Brief:
Collect all lines containing the word "status" from the data.

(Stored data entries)
========

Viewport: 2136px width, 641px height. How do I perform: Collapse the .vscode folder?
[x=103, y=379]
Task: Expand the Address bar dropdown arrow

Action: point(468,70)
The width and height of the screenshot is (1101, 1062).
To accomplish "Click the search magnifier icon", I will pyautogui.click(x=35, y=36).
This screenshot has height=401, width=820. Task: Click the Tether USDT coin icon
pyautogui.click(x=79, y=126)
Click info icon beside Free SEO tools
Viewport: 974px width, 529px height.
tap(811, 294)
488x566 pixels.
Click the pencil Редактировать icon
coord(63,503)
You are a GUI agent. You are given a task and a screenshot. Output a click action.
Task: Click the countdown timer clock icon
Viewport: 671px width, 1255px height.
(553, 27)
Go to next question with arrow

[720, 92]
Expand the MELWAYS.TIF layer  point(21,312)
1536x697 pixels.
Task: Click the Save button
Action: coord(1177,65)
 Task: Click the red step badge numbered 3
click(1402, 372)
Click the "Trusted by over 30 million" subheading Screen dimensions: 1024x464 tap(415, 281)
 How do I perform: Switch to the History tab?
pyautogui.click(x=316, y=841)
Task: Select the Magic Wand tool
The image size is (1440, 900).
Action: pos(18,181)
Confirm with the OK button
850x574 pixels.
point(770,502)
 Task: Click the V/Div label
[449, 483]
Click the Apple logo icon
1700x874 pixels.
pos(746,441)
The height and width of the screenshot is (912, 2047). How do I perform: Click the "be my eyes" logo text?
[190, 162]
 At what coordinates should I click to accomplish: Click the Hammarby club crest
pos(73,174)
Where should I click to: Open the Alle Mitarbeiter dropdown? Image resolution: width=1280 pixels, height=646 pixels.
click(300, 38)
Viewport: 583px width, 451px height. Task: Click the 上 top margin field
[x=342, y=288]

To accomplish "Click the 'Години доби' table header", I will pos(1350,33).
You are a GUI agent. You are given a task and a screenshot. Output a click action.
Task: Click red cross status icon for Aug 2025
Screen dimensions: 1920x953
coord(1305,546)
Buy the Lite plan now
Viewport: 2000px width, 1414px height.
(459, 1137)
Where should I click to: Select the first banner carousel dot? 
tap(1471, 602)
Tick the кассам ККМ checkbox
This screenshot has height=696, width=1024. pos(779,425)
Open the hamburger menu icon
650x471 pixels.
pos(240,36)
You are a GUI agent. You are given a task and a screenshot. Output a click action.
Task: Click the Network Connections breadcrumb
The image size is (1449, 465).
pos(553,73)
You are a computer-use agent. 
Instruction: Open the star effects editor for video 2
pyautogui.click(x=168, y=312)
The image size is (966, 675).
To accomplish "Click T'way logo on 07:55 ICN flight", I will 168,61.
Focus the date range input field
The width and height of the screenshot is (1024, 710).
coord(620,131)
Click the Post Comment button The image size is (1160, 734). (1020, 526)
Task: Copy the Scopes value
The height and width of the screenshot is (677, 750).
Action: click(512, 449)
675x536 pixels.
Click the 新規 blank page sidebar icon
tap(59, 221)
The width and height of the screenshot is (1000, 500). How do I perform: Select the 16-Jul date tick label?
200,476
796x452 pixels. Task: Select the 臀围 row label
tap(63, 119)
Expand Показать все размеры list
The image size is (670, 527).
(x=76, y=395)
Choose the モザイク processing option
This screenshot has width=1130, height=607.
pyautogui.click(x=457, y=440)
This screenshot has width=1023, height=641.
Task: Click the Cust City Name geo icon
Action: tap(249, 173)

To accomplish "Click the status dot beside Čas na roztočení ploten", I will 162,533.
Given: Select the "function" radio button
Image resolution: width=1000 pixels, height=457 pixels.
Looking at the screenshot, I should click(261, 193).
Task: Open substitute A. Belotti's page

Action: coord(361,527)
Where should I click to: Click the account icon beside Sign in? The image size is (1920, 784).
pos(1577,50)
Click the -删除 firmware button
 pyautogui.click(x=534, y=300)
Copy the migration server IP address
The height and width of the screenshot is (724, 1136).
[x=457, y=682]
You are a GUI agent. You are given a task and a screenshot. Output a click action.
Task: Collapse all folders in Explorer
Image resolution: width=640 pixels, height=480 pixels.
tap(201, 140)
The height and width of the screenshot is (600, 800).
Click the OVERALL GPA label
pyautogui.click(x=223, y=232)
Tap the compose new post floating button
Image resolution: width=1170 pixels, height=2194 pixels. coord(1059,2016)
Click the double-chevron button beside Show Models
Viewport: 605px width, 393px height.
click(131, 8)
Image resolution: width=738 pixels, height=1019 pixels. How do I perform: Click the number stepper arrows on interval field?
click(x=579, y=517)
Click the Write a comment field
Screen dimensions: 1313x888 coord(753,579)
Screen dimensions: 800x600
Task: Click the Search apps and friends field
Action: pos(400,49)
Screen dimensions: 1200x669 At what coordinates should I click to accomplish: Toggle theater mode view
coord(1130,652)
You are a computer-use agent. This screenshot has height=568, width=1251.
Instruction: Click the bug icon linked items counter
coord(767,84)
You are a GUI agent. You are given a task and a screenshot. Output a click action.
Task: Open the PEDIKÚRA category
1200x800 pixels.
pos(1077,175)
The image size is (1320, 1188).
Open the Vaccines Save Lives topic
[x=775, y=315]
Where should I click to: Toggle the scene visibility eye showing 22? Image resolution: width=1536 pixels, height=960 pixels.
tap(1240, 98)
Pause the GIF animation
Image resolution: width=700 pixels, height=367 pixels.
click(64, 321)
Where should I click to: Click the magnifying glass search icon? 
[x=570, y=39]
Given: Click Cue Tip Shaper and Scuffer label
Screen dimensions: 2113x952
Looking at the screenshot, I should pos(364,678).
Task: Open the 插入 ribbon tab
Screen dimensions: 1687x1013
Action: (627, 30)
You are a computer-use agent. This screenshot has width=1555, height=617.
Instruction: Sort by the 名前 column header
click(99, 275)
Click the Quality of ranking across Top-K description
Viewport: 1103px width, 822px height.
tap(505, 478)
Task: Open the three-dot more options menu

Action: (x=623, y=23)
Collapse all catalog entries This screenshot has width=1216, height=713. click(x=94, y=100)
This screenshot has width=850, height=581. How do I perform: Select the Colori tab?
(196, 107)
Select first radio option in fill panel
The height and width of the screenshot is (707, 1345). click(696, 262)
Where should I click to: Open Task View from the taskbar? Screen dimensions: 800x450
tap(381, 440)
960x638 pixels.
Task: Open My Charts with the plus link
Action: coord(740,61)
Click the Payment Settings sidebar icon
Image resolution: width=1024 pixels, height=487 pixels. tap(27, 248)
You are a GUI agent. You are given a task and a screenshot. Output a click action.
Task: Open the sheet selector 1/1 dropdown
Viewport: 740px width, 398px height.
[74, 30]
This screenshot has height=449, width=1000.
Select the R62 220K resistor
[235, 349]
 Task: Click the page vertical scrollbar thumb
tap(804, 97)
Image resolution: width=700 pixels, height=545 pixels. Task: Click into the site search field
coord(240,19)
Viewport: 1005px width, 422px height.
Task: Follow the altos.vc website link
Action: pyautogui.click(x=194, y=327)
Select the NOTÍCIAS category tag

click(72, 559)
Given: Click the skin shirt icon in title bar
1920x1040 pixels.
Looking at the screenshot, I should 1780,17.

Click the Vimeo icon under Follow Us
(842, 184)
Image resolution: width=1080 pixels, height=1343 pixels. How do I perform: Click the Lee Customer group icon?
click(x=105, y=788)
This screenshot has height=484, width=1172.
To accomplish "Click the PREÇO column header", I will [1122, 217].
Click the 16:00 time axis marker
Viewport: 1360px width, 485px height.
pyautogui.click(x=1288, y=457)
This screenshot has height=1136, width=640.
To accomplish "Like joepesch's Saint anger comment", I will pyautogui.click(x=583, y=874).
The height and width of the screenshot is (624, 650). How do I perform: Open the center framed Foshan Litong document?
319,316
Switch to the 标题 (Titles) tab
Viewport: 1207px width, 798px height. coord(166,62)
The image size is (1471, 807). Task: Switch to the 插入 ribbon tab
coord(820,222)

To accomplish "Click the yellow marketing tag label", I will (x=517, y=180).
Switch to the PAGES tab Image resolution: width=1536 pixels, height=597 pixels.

========

Your response:
Task: Click red cross status icon for Aug 2025
To accomplish "Click the status dot beside Čas na roztočení ploten", I will 162,533.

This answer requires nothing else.